If you are at Fan Fest early come join me, and we can drink a toast together. If you show up later, feel free to do your own toast, and send me a picture.

Friday, February 3, 2012

Jim Crane Sure knows how to Get Attention



It will be great news for fans of the Astros of the Future if the the team's new leadership is as good at building a winning team as they are at drawing attention to the franchise. I took the above picture Friday afternoon about eight miles from Minute Maid Park. It is amazing to me that after losing 106 games last season, the Astros have created enough buzz about themselves that they are the subject of a Baptist church's message board two days before the Super Bowl.

Friday, January 27, 2012

Shuck is On His Way to Texas



Astros' outfielder J.B. Shuck took some time while traveling from Ohio to Texas to talk to the Farmstros Village(listen above). Shuck is on his way to Houston, from where he will take part in next month's Astros CAREavan. Among other stops on his trip, Shuck is scheduled to be at the Astros CAREavan Luncheon on February 3 in Corpus Christi. Shuck will be joined at the luncheon by Astros' new owner Jim Crane.

Shuck talked to the Farmstros Village on the ALUMINUM CAN MUSIC MAN hotline.

Wednesday, December 21, 2011

What Does New Ownership mean to the Future of the Astros?

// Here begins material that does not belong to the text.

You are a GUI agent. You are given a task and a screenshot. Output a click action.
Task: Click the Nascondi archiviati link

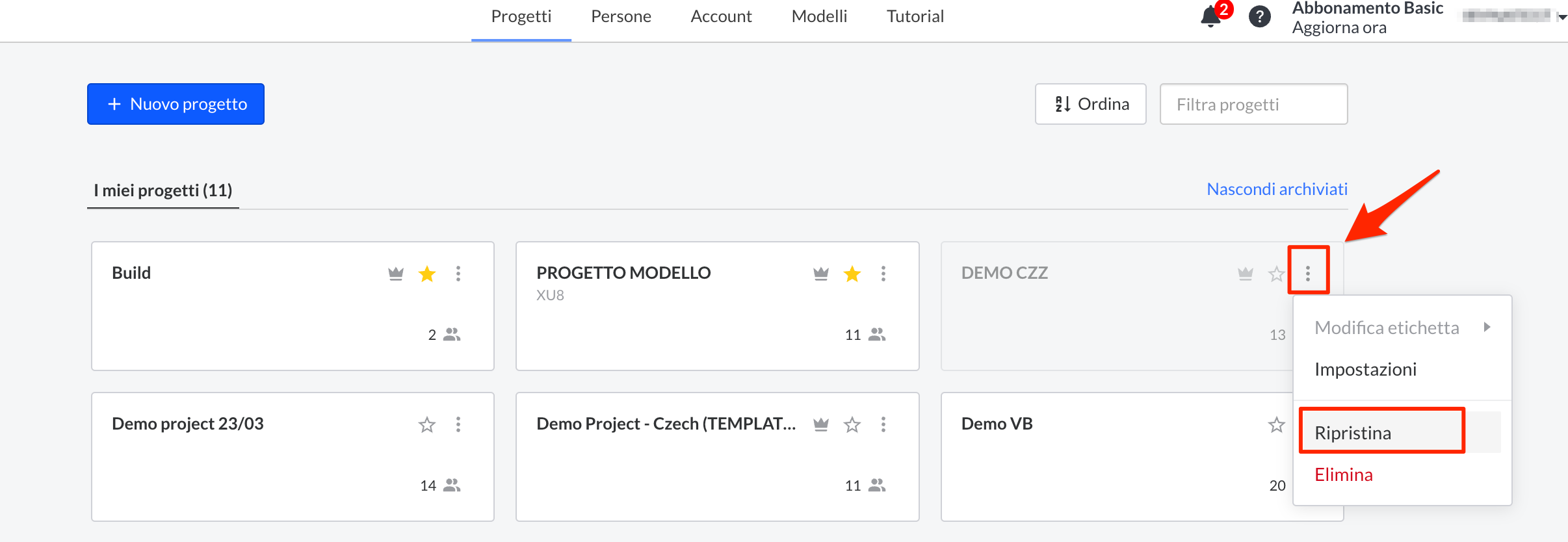pyautogui.click(x=1277, y=189)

Cash Kruth of MLB.com posted an article, in which he analyzes the effect of recent baseball ownership changes and speculates on what Jim Crane's arrival may mean to the Astros future.

Thursday, December 8, 2011

Tuesday, December 6, 2011

Is This the Astros' Mascot of the Future??

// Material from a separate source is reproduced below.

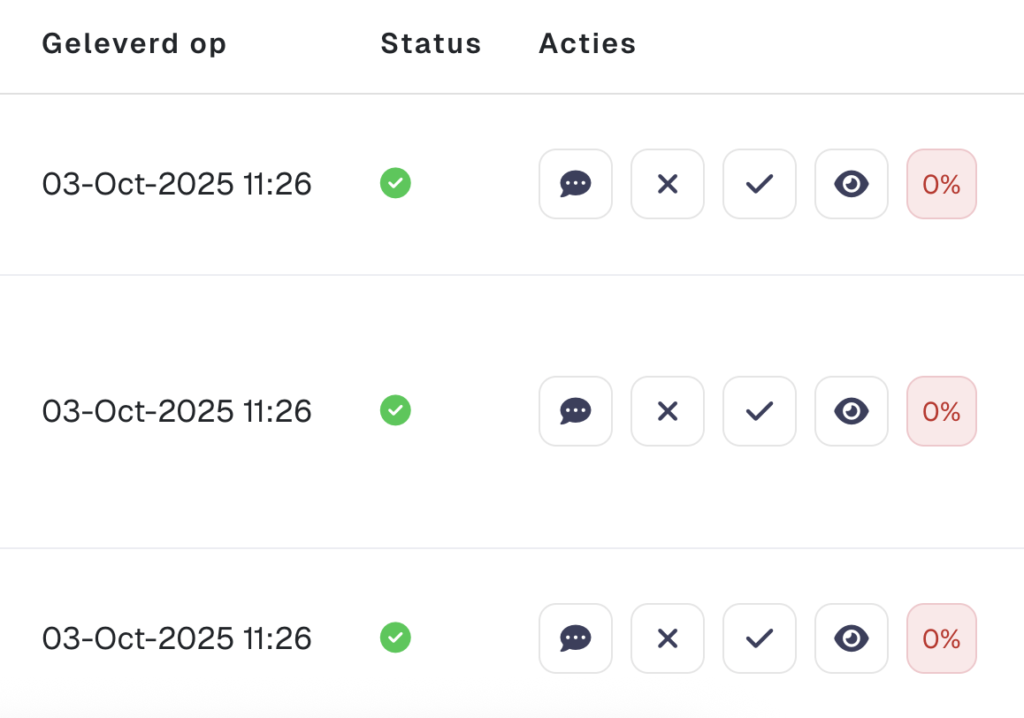1024x718 pixels.
Task: Click the green status checkmark in second row
Action: [395, 411]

A young artist in the Farmstros office recently asked me if Astros' new owner will give the team a new mascot. I told her that I wasn't sure, so she decided to create one just in case.

I am pleased to introduce you to BUZZ BUNNY. BUZZ BUNNY(pictured above) is an alien bunny captain. He is the nephew of ORBIT and the cousin of JUNCTION JACK. He is looking forward to visiting Minute Maid Park often if Jim Crane will let him.

Wednesday, November 16, 2011

There Once was a Bully Named Bud

I originally wrote and posted this poem on October 20. Ever the optimist, I depicted my hero "Jimmy" standing up to a school yard bully named Allan Huber. Unfortunately for fans of National League baseball in Houston, in this case, my art does not imitate life.

Allan Huber roamed the grounds with handshakes and with smiles.
He laughed and said, "Yes, ma'am" a lot and looked good all the while.
Young Allan loved his teachers, and his teachers bragged on him
The place seemed better no doubt than a school had ever been.

Yet, when no one was looking, Allan Huber made it clear
To anyone who crossed him that he was someone to fear.
One student who did Allan's homework forgot it one day
And for a week had recess on a field quite far away.

Some students, he tormented with an extra touch of glee:
The children of the owner of the local A&P
Year after year, the grocer's kids were picked last in kickball
And giggled at without restraint by students short and tall.

"I love the grocer's children," Allan said for all to hear,
But if one looked behind the lines, his ways could be seen clear.
It seemed that Allan's reign would last 'til graduation day
The grocer's children looked up and saw only clouds of grey.

Then summer came and went and all the kids returned to school
And found a brand new student there, who seemed to be quite cool.
The teacher took the roll and everybody heard his name
He was the youngest off-spring of Seattle's Martin Crane.

Unlike his older brothers, this young Jimmy had a spine
He sought out Allan Huber and said, "This school will be mine."

Then over time, young Jimmy put the bully in his place
And did it daily with a great big smile upon his face.

It took a while as Allan Huber put up quite a fight
But as the weeks passed by, he began to see the light.

The school, no longer his to rule, young Allan laid quite low
He realized that Crane had won and this was Jimmy's Show.